When a woman named Susan wrote the 700 Club looking for answers, she surely wasn’t expecting the kind she received. The mother of three adopted daughters, each from different countries, wrote to say that the men she was dating invariably got cold feet when it came to the subject of her children. “Why,” she asked, “are these men acting this way?”
Pat Robertson’s answer left audiences with their jaws hanging low. “A man doesn’t want to take on the United Nations,” he said, excusing the men, “and this woman’s got all these various children, a blended family. I mean what is it?”
Hint: The gospel.
Robertson went on to provide a reason why the men were justified in backing out. He mentioned a friend who adopted a child with “brain damage. . . . grew up weird. You just never know what’s been done to a child before you get that child.”
He’s right about that much. Adopted kids come from hard places, and you just don’t know what kind of problems they might have. Orphans are often victims of physical, psychological, sometimes even sexual abuse. They are deprived of food, starved for affection, and left to fend for themselves. That kind of maltreatment and deprivation can add up to serious social, psychological, and neurochemical problems for these kids.
Bringing kids from hard places into your home isn’t easy. As an adoptive father, I speak from some experience.
For Robertson these problems excuse the men in question. “You don’t have to take on someone else’s problems. I mean you really don’t. You can go help people. You can minister to people . . . but that doesn’t necessarily mean that I’m going to take all the orphans around the world into my home.”
In some measure, that’s a copout. Orphans don’t need people to help them or minister to them, not primarily. They need families, especially the kids who are — in Robertson’s indelicate word — “weird.” The reason they face maltreatment and deprivation in the first place is because they don’t have mothers and fathers to protect and care for them. Families are the only solution for these kids.
If the men Susan is dating aren’t up for that, then she’s obviously dating the wrong men. And she’s also evidently asking the wrong people for advice. Robertson’s answer does’t work. If we’re going to live the gospel, it’s absurd to say that it’s really hard so it’s reasonable to disengage. You don’t have to die on every hill, but Calvary requires your life nonetheless. What else does picking up your cross mean?
When Jesus clues us into the final exam in Matthew 25, he says something that applies directly to the situation. After the Lord returns in glory, he separates the righteous from the unrighteous. He then turns to the former and says, “I was hungry and you gave Me food; I was thirsty and you gave Me drink; I was a stranger and you took Me in; I was naked and you clothed Me. . . .”
The righteous are amazed. “Lord,” they say, “when did we see You hungry and feed You, or thirsty and give You drink? When did we see You a stranger and take You in, or naked and clothe You?”

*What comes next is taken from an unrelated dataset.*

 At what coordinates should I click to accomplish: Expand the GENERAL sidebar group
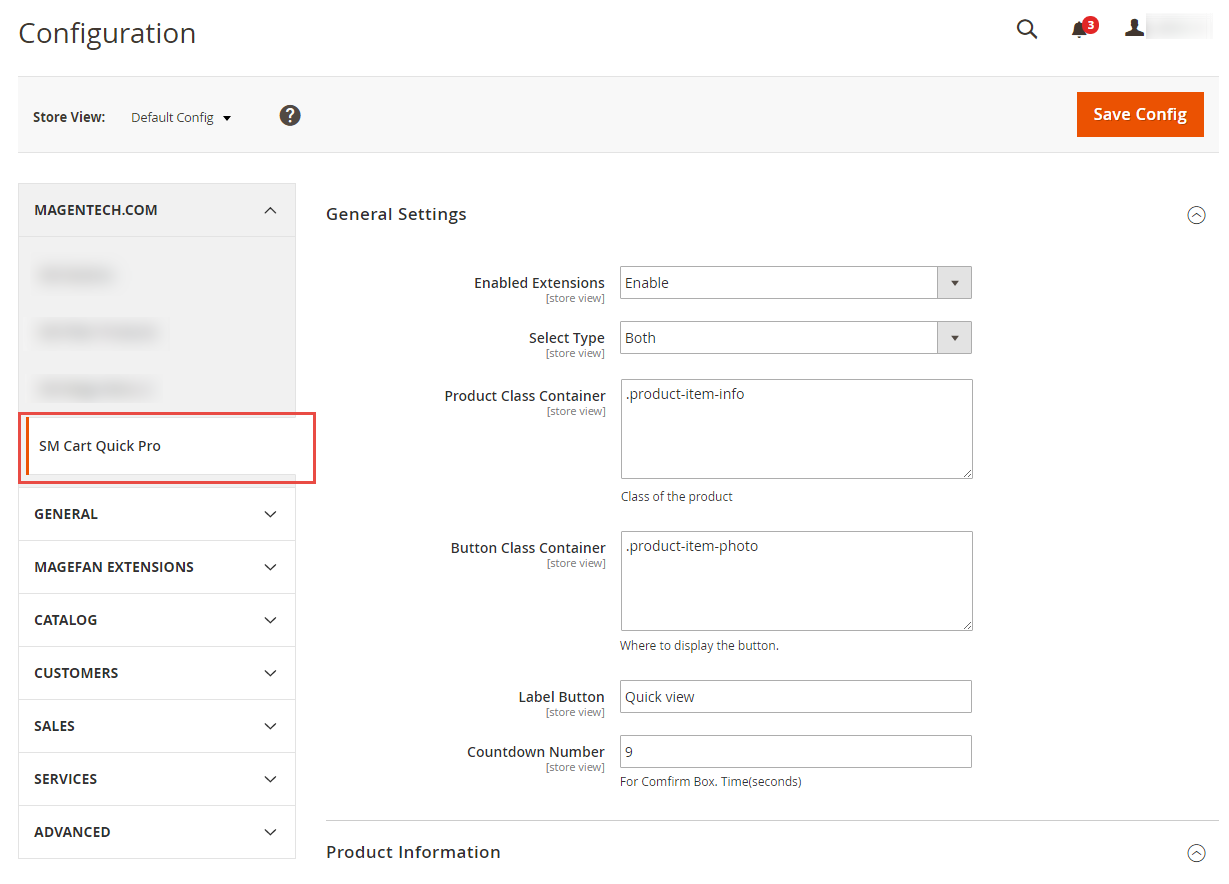(157, 514)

“Assuredly, I say to you,” answers Jesus, “inasmuch as you did it to one of the least of these My brethren, you did it to Me.”
Kids from hard places bear the image of God just like any other child, and no matter their age, sex, or color they look like Jesus.
Robertson prays for folks on air all the time. Instead of his baffling screed, he should have commended Susan and prayed that she find a man who can look upon these precious daughters as sisters in Christ and take them to his heart as readily as his own.